Could you print all the entries exactly?

== Records provided ==
——————

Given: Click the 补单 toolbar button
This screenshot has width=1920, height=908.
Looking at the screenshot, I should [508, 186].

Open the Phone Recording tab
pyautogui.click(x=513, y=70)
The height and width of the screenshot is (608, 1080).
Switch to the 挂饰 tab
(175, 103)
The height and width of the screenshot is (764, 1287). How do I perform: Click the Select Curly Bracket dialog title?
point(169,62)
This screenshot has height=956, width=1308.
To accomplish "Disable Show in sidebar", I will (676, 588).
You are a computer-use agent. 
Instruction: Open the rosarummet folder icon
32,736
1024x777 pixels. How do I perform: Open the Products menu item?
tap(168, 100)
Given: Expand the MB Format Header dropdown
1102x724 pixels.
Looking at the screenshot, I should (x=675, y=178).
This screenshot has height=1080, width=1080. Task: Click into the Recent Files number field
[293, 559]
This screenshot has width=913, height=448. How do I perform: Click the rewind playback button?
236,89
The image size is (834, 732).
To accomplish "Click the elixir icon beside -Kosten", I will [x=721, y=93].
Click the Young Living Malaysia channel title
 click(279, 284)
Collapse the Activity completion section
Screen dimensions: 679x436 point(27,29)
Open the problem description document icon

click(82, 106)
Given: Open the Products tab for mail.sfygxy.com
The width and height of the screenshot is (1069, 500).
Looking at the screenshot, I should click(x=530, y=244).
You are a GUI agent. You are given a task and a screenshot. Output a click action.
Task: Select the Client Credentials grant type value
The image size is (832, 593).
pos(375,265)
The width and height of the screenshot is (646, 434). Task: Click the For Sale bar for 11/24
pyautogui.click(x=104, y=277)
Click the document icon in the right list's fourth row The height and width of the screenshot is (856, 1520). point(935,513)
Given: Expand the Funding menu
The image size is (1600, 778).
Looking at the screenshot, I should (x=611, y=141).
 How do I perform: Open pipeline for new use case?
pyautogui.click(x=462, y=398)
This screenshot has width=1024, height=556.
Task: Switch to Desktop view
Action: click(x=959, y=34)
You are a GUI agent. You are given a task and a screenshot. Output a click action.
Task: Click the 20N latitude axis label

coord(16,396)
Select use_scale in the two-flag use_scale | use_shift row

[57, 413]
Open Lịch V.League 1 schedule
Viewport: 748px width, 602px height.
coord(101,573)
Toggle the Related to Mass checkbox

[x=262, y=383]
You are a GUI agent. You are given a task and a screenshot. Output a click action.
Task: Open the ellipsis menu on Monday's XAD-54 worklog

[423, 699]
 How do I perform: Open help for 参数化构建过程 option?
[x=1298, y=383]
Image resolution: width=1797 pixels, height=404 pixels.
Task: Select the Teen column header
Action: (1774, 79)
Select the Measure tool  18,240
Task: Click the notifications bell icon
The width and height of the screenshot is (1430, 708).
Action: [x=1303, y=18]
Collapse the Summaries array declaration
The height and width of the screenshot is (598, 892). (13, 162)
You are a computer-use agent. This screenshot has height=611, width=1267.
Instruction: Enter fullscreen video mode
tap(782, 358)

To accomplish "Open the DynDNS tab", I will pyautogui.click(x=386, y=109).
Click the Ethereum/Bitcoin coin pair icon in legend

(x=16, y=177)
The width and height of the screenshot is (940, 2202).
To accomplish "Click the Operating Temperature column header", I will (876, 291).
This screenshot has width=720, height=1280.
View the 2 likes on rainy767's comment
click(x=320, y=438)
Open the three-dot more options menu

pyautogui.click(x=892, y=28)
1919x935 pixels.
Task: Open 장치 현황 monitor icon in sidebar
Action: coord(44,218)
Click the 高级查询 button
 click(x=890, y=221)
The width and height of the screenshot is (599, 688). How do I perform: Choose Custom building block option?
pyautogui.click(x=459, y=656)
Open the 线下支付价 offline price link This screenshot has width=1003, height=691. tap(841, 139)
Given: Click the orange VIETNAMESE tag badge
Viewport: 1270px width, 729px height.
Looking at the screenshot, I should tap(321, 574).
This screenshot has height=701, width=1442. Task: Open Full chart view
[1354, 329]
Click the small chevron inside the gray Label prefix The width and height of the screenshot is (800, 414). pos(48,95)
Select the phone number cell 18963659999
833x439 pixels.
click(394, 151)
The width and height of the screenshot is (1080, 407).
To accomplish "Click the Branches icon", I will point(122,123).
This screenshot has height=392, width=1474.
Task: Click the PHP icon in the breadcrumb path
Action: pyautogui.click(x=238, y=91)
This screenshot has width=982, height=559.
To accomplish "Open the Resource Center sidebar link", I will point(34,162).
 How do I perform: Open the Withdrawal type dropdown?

——————

== Problem solution ==
Given: Click the 补单 toolbar button
This screenshot has width=1920, height=908.
Looking at the screenshot, I should [508, 186].

Open the Phone Recording tab
pyautogui.click(x=513, y=70)
The height and width of the screenshot is (608, 1080).
Switch to the 挂饰 tab
(175, 103)
The height and width of the screenshot is (764, 1287). How do I perform: Click the Select Curly Bracket dialog title?
point(169,62)
This screenshot has height=956, width=1308.
To accomplish "Disable Show in sidebar", I will (676, 588).
You are a computer-use agent. 
Instruction: Open the rosarummet folder icon
32,736
1024x777 pixels. How do I perform: Open the Products menu item?
tap(168, 100)
Given: Expand the MB Format Header dropdown
1102x724 pixels.
Looking at the screenshot, I should (x=675, y=178).
This screenshot has height=1080, width=1080. Task: Click into the Recent Files number field
[293, 559]
This screenshot has width=913, height=448. How do I perform: Click the rewind playback button?
236,89
The image size is (834, 732).
To accomplish "Click the elixir icon beside -Kosten", I will [x=721, y=93].
Click the Young Living Malaysia channel title
 click(279, 284)
Collapse the Activity completion section
Screen dimensions: 679x436 point(27,29)
Open the problem description document icon

click(82, 106)
Given: Open the Products tab for mail.sfygxy.com
The width and height of the screenshot is (1069, 500).
Looking at the screenshot, I should click(x=530, y=244).
You are a GUI agent. You are given a task and a screenshot. Output a click action.
Task: Select the Client Credentials grant type value
The image size is (832, 593).
pos(375,265)
The width and height of the screenshot is (646, 434). Task: Click the For Sale bar for 11/24
pyautogui.click(x=104, y=277)
Click the document icon in the right list's fourth row The height and width of the screenshot is (856, 1520). point(935,513)
Given: Expand the Funding menu
The image size is (1600, 778).
Looking at the screenshot, I should (x=611, y=141).
 How do I perform: Open pipeline for new use case?
pyautogui.click(x=462, y=398)
This screenshot has width=1024, height=556.
Task: Switch to Desktop view
Action: click(x=959, y=34)
You are a GUI agent. You are given a task and a screenshot. Output a click action.
Task: Click the 20N latitude axis label

coord(16,396)
Select use_scale in the two-flag use_scale | use_shift row

[57, 413]
Open Lịch V.League 1 schedule
Viewport: 748px width, 602px height.
coord(101,573)
Toggle the Related to Mass checkbox

[x=262, y=383]
You are a GUI agent. You are given a task and a screenshot. Output a click action.
Task: Open the ellipsis menu on Monday's XAD-54 worklog

[423, 699]
 How do I perform: Open help for 参数化构建过程 option?
[x=1298, y=383]
Image resolution: width=1797 pixels, height=404 pixels.
Task: Select the Teen column header
Action: (1774, 79)
Select the Measure tool  18,240
Task: Click the notifications bell icon
The width and height of the screenshot is (1430, 708).
Action: [x=1303, y=18]
Collapse the Summaries array declaration
The height and width of the screenshot is (598, 892). (13, 162)
You are a computer-use agent. This screenshot has height=611, width=1267.
Instruction: Enter fullscreen video mode
tap(782, 358)

To accomplish "Open the DynDNS tab", I will pyautogui.click(x=386, y=109).
Click the Ethereum/Bitcoin coin pair icon in legend

(x=16, y=177)
The width and height of the screenshot is (940, 2202).
To accomplish "Click the Operating Temperature column header", I will (876, 291).
This screenshot has width=720, height=1280.
View the 2 likes on rainy767's comment
click(x=320, y=438)
Open the three-dot more options menu

pyautogui.click(x=892, y=28)
1919x935 pixels.
Task: Open 장치 현황 monitor icon in sidebar
Action: coord(44,218)
Click the 高级查询 button
 click(x=890, y=221)
The width and height of the screenshot is (599, 688). How do I perform: Choose Custom building block option?
pyautogui.click(x=459, y=656)
Open the 线下支付价 offline price link This screenshot has width=1003, height=691. tap(841, 139)
Given: Click the orange VIETNAMESE tag badge
Viewport: 1270px width, 729px height.
Looking at the screenshot, I should tap(321, 574).
This screenshot has height=701, width=1442. Task: Open Full chart view
[1354, 329]
Click the small chevron inside the gray Label prefix The width and height of the screenshot is (800, 414). pos(48,95)
Select the phone number cell 18963659999
833x439 pixels.
click(394, 151)
The width and height of the screenshot is (1080, 407).
To accomplish "Click the Branches icon", I will point(122,123).
This screenshot has height=392, width=1474.
Task: Click the PHP icon in the breadcrumb path
Action: pyautogui.click(x=238, y=91)
This screenshot has width=982, height=559.
To accomplish "Open the Resource Center sidebar link", I will point(34,162).
 How do I perform: Open the Withdrawal type dropdown?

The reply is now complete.